# The Month of LOVE! - The Flavour Mill



## DizZa (6/2/17)

The Month of Love is upon us!

To celebrate Valentines Day we at The Flavour Mill will be running insane specials on our Strawberries and Chocolates concentrates!

Put the love back in vaping and mix up some love for your other half!

Roses die, juice steep, do the smart thing this Valentines.





Promotion starts 7th of February 2017 and will be running until 15th of February 2017.

Reactions: Like 2 | Winner 2 | Funny 4


----------



## Stosta (6/2/17)

DizZa said:


> ...Roses die, juice steep, do the smart thing this Valentines....



Hahaha!

Great promo @DizZa !

Reactions: Like 3 | Thanks 1


----------



## Rude Rudi (6/2/17)

Whoop!

Reactions: Like 3


----------



## SamuraiTheVapor (6/2/17)

This is exciting!

Reactions: Like 3


----------



## DizZa (7/2/17)

Valentines Specials are live, find them here, also Jungle Flavours now in stock here.

Reactions: Like 1 | Winner 2


----------



## Rude Rudi (7/2/17)

Some awesome deals there!

Reactions: Like 1 | Agree 1 | Thanks 2


----------



## Max (8/2/17)

Those prices are frikken frikken awesome @DizZa - just need to say very well done on the way that The Flavour Mill does it's all to keep everyone's attention -    - all the time - cc @Rooigevaar

Reactions: Agree 1 | Thanks 2


----------



## Taytay (8/2/17)

Max said:


> Those prices are frikken frikken awesome @DizZa - just need to say very well done on the way that The Flavour Mill does it's all to keep everyone's attention -    - all the time - cc @Rooigevaar


Absolutely!

Reactions: Like 1 | Thanks 1


----------



## Taytay (8/2/17)

Btw, also loving the new labels! They look and feel very durable

Reactions: Thanks 2


----------



## Effjh (8/2/17)

Yep TFM are the only DIY vendor consistently offering specials and they ALWAYS deliver top notch service. They also listen to our needs and are willing to bring in new products and expand their offering all the time. They really deserve all the success that come their way!
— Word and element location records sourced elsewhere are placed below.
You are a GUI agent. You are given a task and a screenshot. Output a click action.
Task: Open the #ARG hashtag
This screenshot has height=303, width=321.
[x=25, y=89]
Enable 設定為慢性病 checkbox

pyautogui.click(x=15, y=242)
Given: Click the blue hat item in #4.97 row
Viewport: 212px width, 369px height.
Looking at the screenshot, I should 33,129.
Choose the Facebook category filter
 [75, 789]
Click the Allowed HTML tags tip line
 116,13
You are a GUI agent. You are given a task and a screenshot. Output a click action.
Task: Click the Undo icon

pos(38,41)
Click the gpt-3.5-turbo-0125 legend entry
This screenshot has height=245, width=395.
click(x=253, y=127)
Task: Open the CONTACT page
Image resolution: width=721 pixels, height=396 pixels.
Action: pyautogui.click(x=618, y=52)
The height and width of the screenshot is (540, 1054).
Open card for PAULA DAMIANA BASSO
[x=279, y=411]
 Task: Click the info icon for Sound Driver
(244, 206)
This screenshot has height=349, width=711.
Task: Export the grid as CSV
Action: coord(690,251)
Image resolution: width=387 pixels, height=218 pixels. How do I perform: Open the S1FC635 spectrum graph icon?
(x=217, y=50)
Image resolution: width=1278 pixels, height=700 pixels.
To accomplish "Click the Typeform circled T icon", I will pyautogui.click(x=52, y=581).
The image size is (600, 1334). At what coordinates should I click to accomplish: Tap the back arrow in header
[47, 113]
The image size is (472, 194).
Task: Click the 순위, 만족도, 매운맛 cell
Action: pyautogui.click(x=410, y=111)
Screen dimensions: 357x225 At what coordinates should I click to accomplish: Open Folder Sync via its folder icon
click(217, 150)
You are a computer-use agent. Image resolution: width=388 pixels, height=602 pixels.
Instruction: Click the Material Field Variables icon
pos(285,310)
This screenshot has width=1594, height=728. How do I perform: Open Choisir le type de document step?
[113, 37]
Reactions: Like 1 | Agree 1 | Winner 1 | Thanks 1


----------



## DizZa (8/2/17)

Effjh said:


> Yep TFM are the only DIY vendor consistently offering specials and they ALWAYS deliver top notch service. They also listen to our needs and are willing to bring in new products and expand their offering all the time. They really deserve all the success that come their way!



On this note @Effjh we are finalising our INW order.

And they are unfortunately out of stock on Waffle.

As soon as they have new stock available they promised to notify me.


----------



## Max (8/2/17)

@DizZa - not forgetting the INW Pineapple Pleeeeeez

Reactions: Like 2


----------



## DizZa (8/2/17)

Max said:


> @DizZa - not forgetting the INW Pineapple Pleeeeeez



That is indeed inbound sir!


----------



## Effjh (8/2/17)

DizZa said:


> On this note @Effjh we are finalising our INW order.
> 
> And they are unfortunately out of stock on Waffle.
> 
> As soon as they have new stock available they promised to notify me.



Thanks @DizZa, but it has come to my attention that they are discontinuing the Waffle. So no more Dutchies Stroopwafel for us

Reactions: Informative 1


----------



## DizZa (8/2/17)

Effjh said:


> Thanks @DizZa, but it has come to my attention that they are discontinuing the Waffle. So no more Dutchies Stroopwafel for us



Could you perhaps share where you got this info @Effjh ?


----------



## Effjh (8/2/17)

DizZa said:


> Could you perhaps share where you got this info @Effjh ?



https://www.reddit.com/r/DIY_eJuice/comments/5pyodc/psa_inw_waffle_has_been_discontinued/

Reactions: Like 1 | Thanks 1


----------